Strange as when I first set up MIAB two months ago, test emails back and forth to gmail worked. Then after about a week they stopped. So I think that the port 25 restriction happens AFTER you start using port 25 rather than a blanket restriction to start with. They must detect it and block it when it happens. Hence my confusion as to why emails suddenly stopped working.
Eventually AWS allowed me to have port 25 open. I asked it for my account rather than the IP address because if you delete and recreate the instance or lightsail instance, you will get a new and different IP address. So pointless getting them to lift restrictions per IP address.

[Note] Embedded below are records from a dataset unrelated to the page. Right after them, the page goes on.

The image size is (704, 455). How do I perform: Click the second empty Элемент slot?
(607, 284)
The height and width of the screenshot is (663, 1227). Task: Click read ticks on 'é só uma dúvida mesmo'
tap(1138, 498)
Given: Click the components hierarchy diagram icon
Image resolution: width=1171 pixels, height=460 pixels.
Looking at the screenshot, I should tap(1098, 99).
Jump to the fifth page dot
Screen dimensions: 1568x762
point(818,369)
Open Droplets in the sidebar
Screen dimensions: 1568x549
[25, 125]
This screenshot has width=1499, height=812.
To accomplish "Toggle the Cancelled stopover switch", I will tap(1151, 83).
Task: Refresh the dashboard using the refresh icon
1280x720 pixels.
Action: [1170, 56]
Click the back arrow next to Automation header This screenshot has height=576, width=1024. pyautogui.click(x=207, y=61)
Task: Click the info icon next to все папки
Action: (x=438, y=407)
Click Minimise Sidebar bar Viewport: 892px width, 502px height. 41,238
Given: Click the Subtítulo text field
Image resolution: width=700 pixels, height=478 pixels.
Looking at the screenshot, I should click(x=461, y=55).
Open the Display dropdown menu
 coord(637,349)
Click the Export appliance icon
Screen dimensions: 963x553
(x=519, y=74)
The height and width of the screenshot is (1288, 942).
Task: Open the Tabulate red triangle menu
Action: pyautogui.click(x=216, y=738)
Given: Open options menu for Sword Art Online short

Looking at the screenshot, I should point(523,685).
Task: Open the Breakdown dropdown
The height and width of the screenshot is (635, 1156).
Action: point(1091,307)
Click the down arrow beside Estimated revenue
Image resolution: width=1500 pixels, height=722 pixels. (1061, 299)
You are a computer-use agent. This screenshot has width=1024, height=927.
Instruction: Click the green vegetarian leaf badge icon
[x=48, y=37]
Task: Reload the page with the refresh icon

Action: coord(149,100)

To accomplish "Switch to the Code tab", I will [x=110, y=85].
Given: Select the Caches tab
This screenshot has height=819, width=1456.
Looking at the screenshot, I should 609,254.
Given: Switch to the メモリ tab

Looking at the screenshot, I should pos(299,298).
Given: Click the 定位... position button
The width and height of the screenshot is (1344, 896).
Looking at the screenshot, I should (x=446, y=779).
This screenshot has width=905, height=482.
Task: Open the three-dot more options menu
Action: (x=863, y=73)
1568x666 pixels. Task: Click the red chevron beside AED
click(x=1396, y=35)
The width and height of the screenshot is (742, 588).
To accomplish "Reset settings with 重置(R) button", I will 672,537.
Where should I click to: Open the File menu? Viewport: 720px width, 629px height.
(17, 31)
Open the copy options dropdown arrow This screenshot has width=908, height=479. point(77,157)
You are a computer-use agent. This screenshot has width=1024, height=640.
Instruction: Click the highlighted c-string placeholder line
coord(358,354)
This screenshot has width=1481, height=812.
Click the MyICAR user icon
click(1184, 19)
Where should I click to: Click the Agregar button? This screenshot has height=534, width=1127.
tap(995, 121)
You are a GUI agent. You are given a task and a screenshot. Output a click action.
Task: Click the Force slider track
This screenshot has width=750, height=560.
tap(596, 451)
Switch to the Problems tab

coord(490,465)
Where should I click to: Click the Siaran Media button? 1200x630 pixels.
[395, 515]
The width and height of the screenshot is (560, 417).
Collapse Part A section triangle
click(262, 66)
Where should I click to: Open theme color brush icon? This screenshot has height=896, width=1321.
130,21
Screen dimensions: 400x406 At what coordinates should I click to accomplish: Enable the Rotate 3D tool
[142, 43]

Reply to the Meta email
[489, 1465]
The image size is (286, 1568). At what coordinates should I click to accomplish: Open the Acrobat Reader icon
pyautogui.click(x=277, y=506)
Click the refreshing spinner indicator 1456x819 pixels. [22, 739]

I followed the link provided to request port 25 to be unblocked but eventually they were responding to my gmail emails rather than inside the AWS support portal. Strange.

I had to give a business case to AWS as to why I wanted port 25 open and what measures was I going to implement to not send spam from my instance. I replied that it was a personal email server for internal emails only. As to what measures I said that as I haven’t actually used MIAB for email except for about a week, then I didn’t know too much about it to say what measures it has to reduce spam! How can I know much about a product if I am unable to use it?

Anyway if the MIAB powers that be have a documentation page, I’ll be happy to add something to it about how to get around AWS restrictions. I think it needs to be front and center that hosting providers like AWS block port 25. MIAB may well lose many users due to port 25 not working and no one knowing that providers block port 25… even any time after you start using it. New users may blame MIAB somehow.

Thanks everyone for your help and input. I’ll now proceed to getting other MAIB stuff working. Keep up the good work.